New research has revealed how lowering cholesterol could potentially prevent or help stop the spread of prostate cancer.
The researchers made the discovery after identifying a change in function of the hnRNPK protein in people with advanced prostate cancer.
Their laboratory tests show lowering cholesterol can help control the release of hnRNPK from prostate cancer cells. The protein is released in small particles called exosomes, which prostate cancer cells send out to prepare other parts of the body for cancer spread, or metastasis.
The team, from QIMR Berghofer Medical Research Institute and the University of Queensland, is now developing a prototype blood test to detect the level of released hnRNPK.
It hopes the test may one day be used to identify patients who should be given cholesterol-lowering drugs to prevent metastases.
Harley Robinson, lead researcher from QIMR Berghofer's Precision and Systems Biomedicine Group, said the hnRNPK protein controls the content of the exosomes sent out by prostate cancer cells to prepare other parts of the body for the spreading disease.
"The exosomes act like a pre-planting conditioner that makes the environment in the new parts of the body receptive to the cancer cells when they eventually reach the site," she said.
"Our lab work showed that reducing the cholesterol levels or boosting Omega-3 levels in the cells could stop the hnRNPK message from leaving the cancer cell and spreading its dangerous message."
Michelle Hill, senior researcher and head of the QIMR Berghofer group, said the discovery may have a wider application.
"The findings are very exciting and we think this hnRNPK protein might play a role in metastases in other cancers as well, but it is early days and more research is needed to confirm the link," Associate Professor Hill said.
The researchers plan to soon evaluate a larger group of samples, which will be selected from a completed prostate cancer clinical trial led by Emeritus Professor Frank Gardiner and Dr Matthew Roberts (consultant urologist at RBWH & UQ Centre for Clinical Research).

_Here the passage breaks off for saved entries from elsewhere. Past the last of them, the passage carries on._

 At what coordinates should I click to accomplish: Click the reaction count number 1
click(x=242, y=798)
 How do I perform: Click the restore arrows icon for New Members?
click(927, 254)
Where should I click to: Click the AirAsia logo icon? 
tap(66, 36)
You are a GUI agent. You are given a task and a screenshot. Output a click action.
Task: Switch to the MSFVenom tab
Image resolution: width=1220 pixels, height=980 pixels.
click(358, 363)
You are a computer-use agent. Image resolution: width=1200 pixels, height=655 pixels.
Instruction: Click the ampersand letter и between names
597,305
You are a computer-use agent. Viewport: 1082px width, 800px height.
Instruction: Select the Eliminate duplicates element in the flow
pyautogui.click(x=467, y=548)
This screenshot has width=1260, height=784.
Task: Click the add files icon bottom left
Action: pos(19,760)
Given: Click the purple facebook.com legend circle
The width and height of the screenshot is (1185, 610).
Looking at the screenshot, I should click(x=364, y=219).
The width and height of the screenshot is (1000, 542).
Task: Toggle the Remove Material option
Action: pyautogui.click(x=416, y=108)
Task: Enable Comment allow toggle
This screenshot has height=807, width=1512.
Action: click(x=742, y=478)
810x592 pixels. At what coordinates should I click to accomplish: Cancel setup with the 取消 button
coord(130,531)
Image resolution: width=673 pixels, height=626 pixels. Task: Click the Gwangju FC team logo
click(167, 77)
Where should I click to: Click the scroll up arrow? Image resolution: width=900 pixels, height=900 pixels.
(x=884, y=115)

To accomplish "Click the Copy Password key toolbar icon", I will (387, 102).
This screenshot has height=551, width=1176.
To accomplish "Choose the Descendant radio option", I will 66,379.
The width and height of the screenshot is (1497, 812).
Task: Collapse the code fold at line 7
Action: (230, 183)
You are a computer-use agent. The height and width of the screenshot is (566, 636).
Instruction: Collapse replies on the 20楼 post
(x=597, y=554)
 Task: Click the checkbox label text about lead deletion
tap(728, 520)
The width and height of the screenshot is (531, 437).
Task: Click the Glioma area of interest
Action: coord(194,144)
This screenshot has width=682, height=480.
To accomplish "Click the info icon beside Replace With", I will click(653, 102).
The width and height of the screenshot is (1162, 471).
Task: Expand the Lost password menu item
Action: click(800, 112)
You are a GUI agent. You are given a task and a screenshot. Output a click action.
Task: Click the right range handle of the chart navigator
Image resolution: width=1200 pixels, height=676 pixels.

The research findings are published in the journal Clinical and Translational Medicine.
Prostate cancer facts
- Prostate cancer that remains within the prostate (localised prostate cancer) is highly curable but prognosis is poor for men with advanced prostate cancer that spreads through the body.
- About four per cent of prostate cancer cases are detected at an advanced, metastatic stage - and less than 40 per cent of those men with metastatic or Stage IV prostate cancer survive longer than five years.
- Metastatic prostate cancer can also develop years after a patient's initial treatment and when they thought they were free of the disease.
- There is no specific test to detect cancer metastasis.